═══ Data to process ═══

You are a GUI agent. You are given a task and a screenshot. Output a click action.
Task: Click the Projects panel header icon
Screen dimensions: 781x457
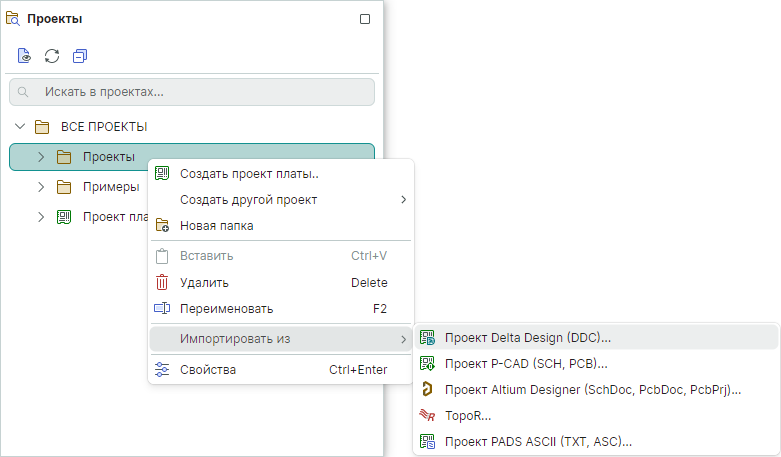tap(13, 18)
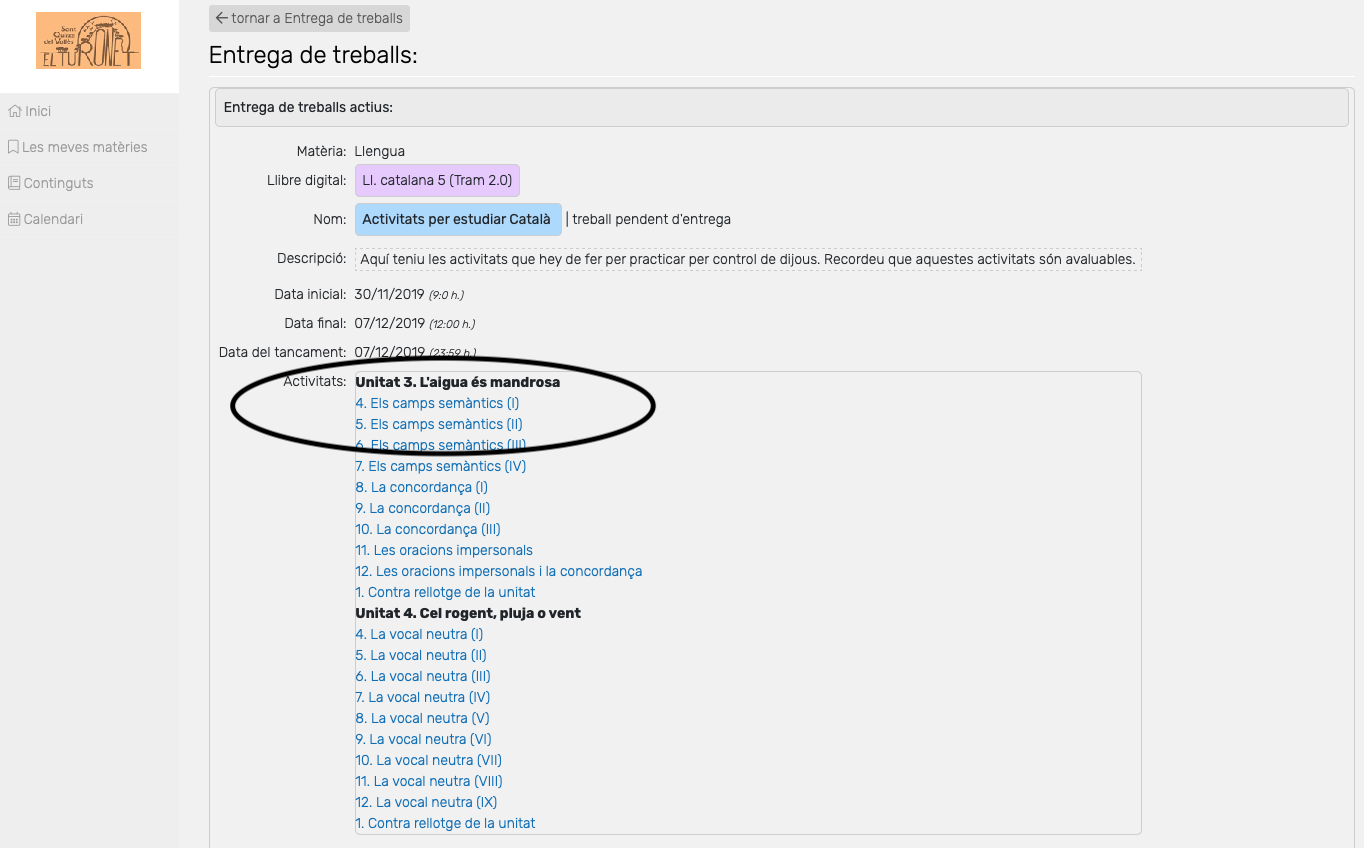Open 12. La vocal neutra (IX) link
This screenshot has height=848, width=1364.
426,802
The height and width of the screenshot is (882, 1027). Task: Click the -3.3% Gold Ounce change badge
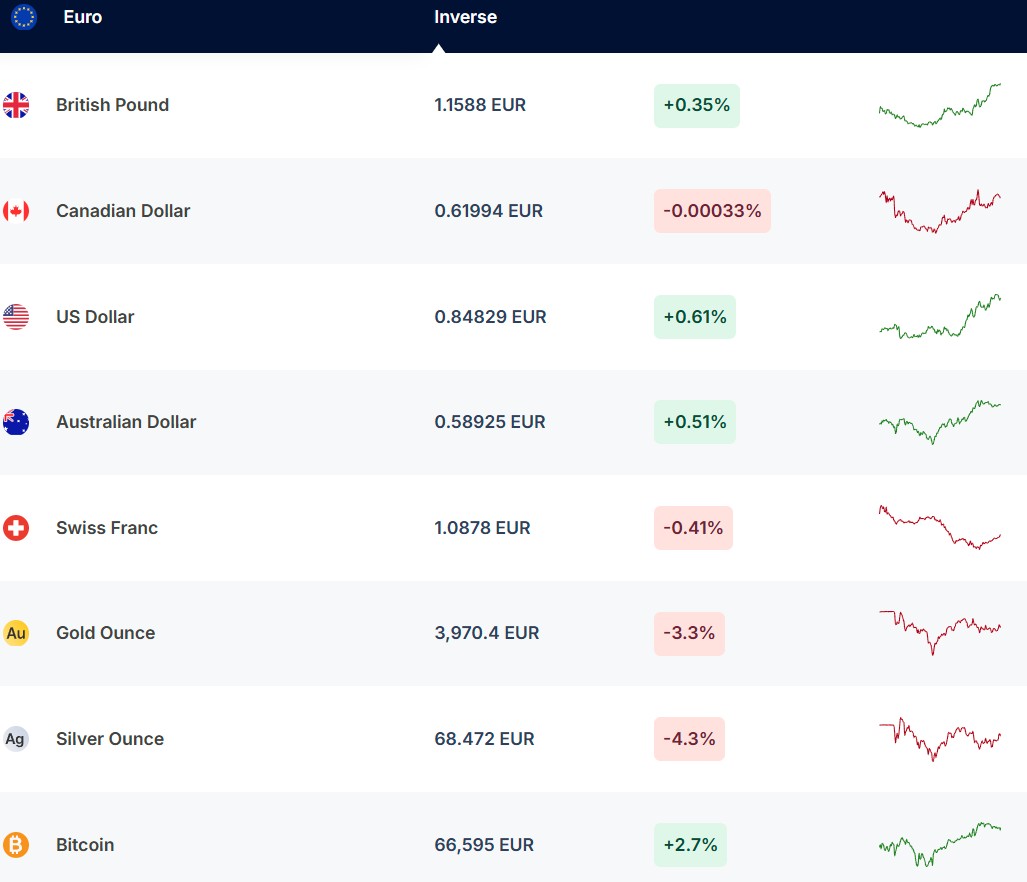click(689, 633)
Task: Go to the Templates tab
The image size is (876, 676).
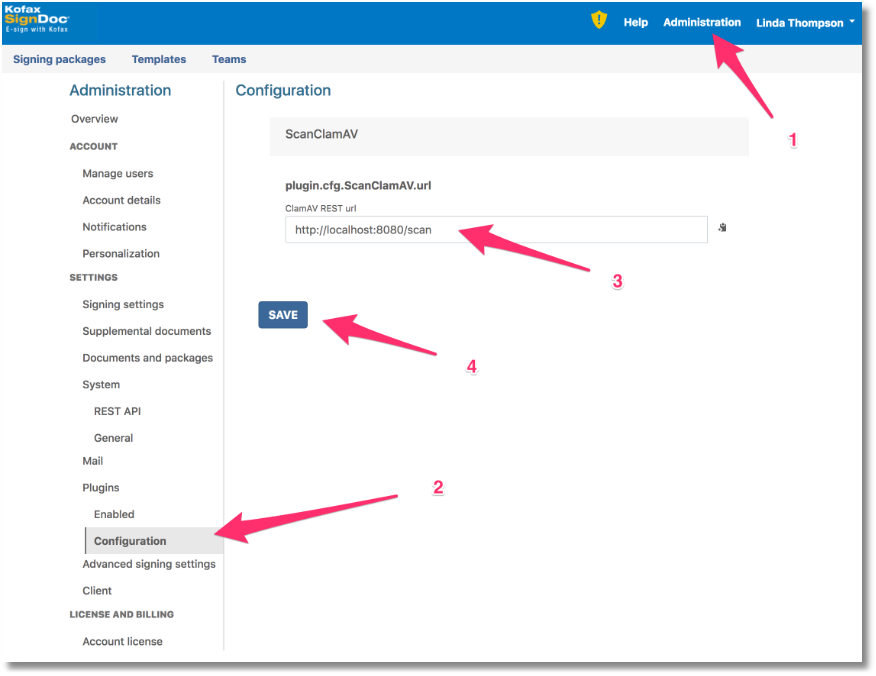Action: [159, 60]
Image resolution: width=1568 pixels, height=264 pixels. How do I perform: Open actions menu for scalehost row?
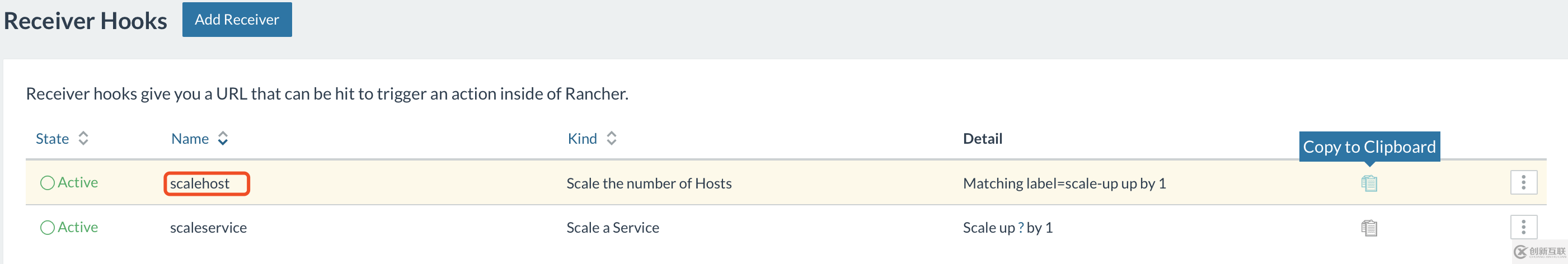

═══
═══ Data to process ═══

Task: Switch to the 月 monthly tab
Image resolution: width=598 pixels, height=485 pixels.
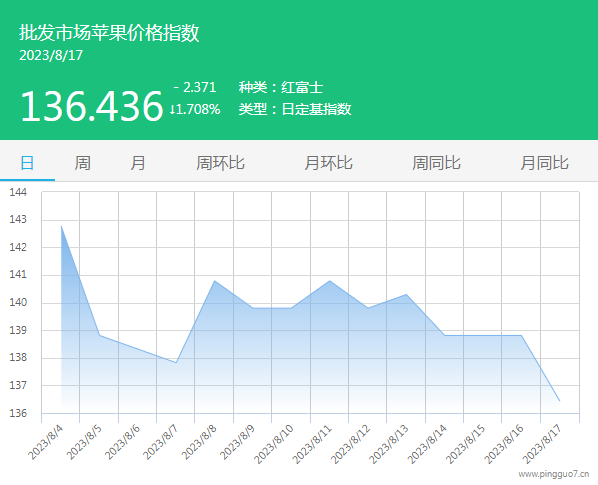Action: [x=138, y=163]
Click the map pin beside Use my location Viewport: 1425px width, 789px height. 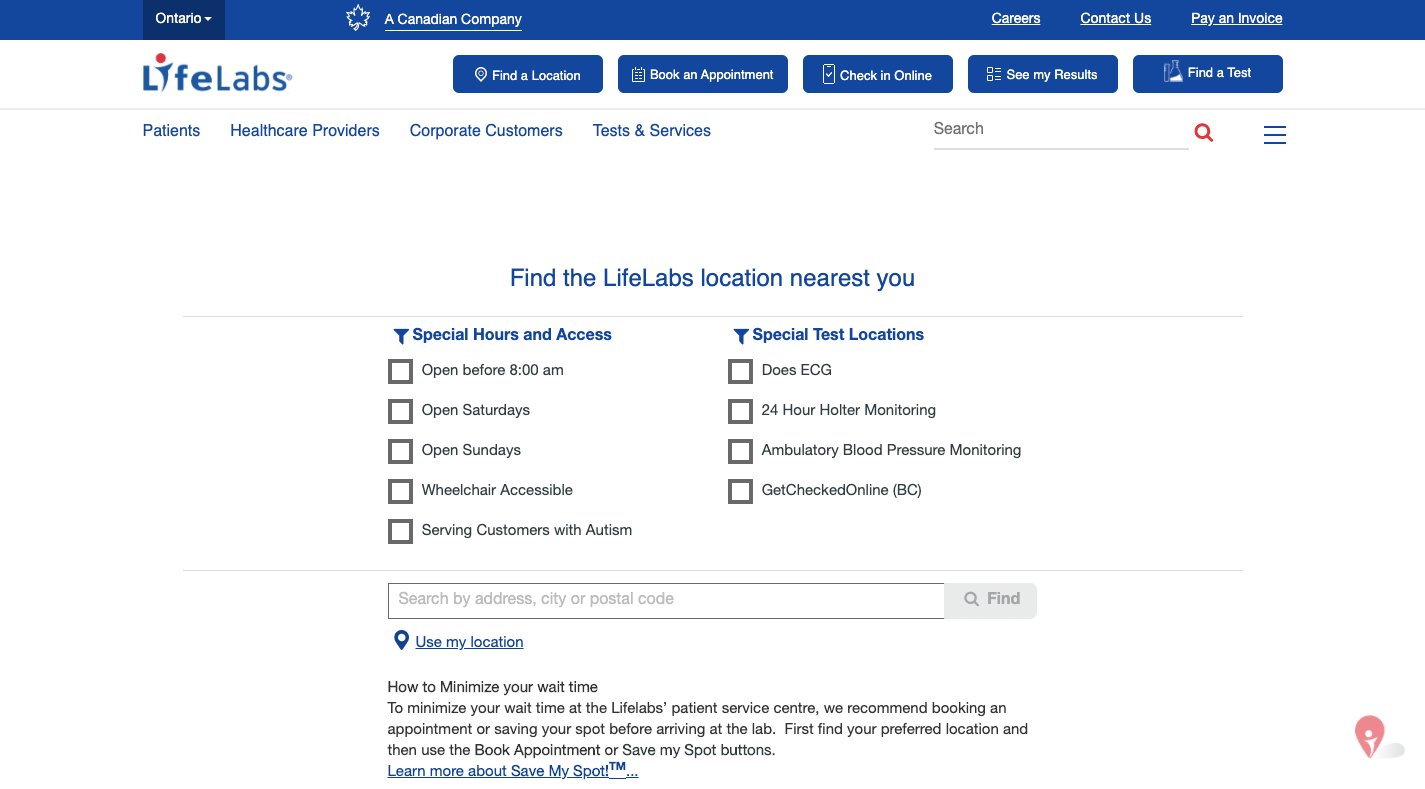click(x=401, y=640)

═══
═══ Data to process ═══

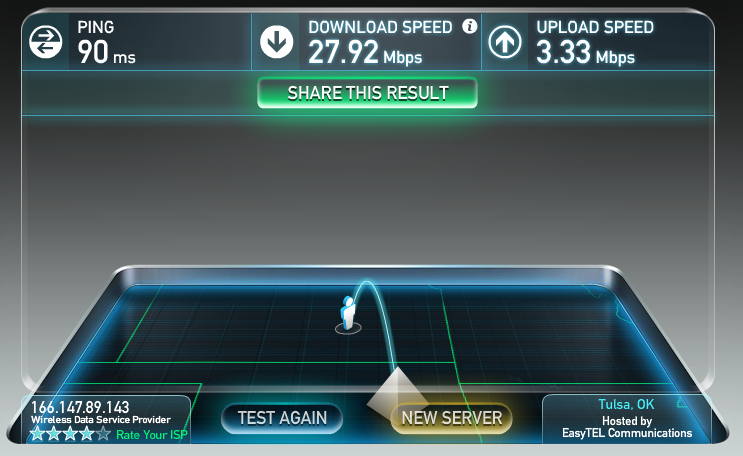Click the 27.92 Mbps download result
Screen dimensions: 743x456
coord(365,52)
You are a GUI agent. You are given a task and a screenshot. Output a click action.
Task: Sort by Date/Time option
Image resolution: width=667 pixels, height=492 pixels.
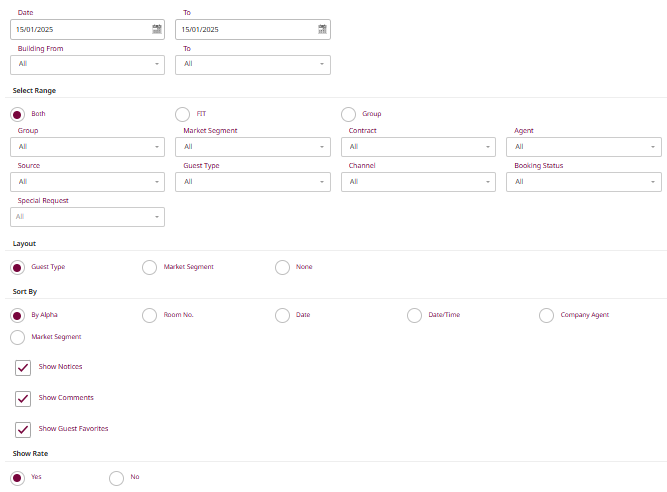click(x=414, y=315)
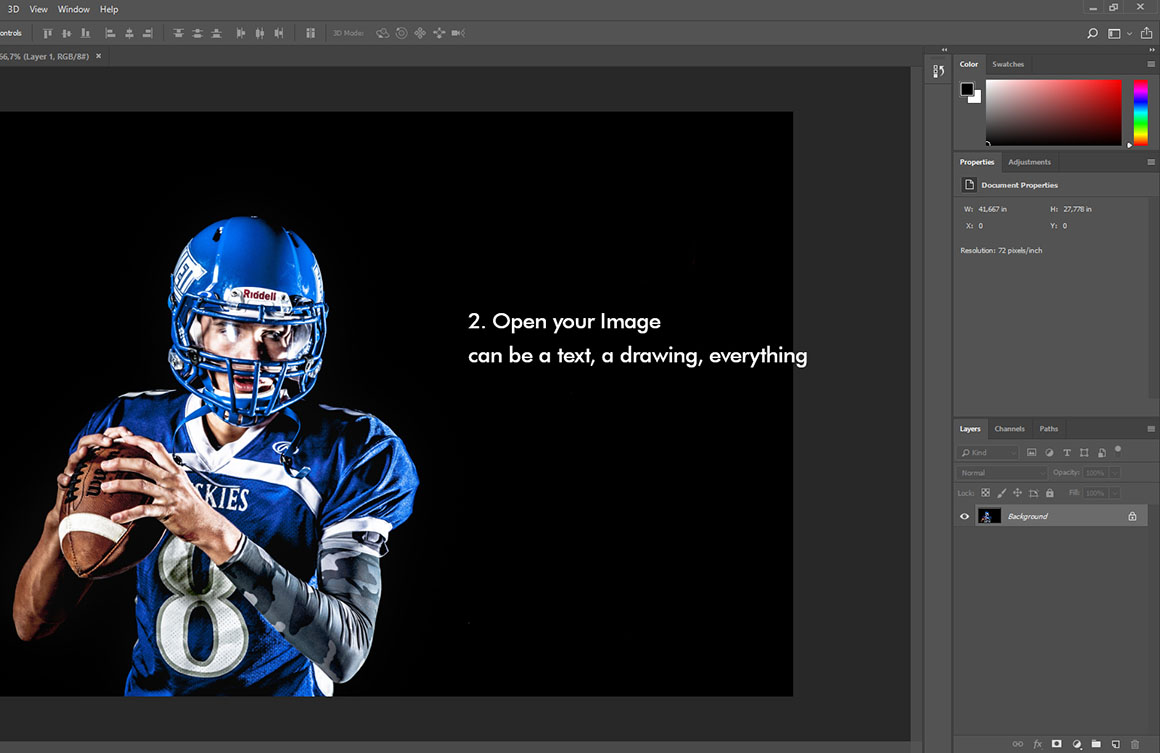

═══

* [Exercise details]
Go to the line above holding "The height and", then copy exactly each line down to and including the one holding "Image resolution: width=1568", leaving pictures out.

* [Written solution]
The height and width of the screenshot is (882, 1027). Task: Click the -3.3% Gold Ounce change badge
click(689, 633)
Task: Go to the Templates tab
The image size is (876, 676).
Action: [159, 60]
Image resolution: width=1568 pixels, height=264 pixels. How do I perform: Open actions menu for scalehost row?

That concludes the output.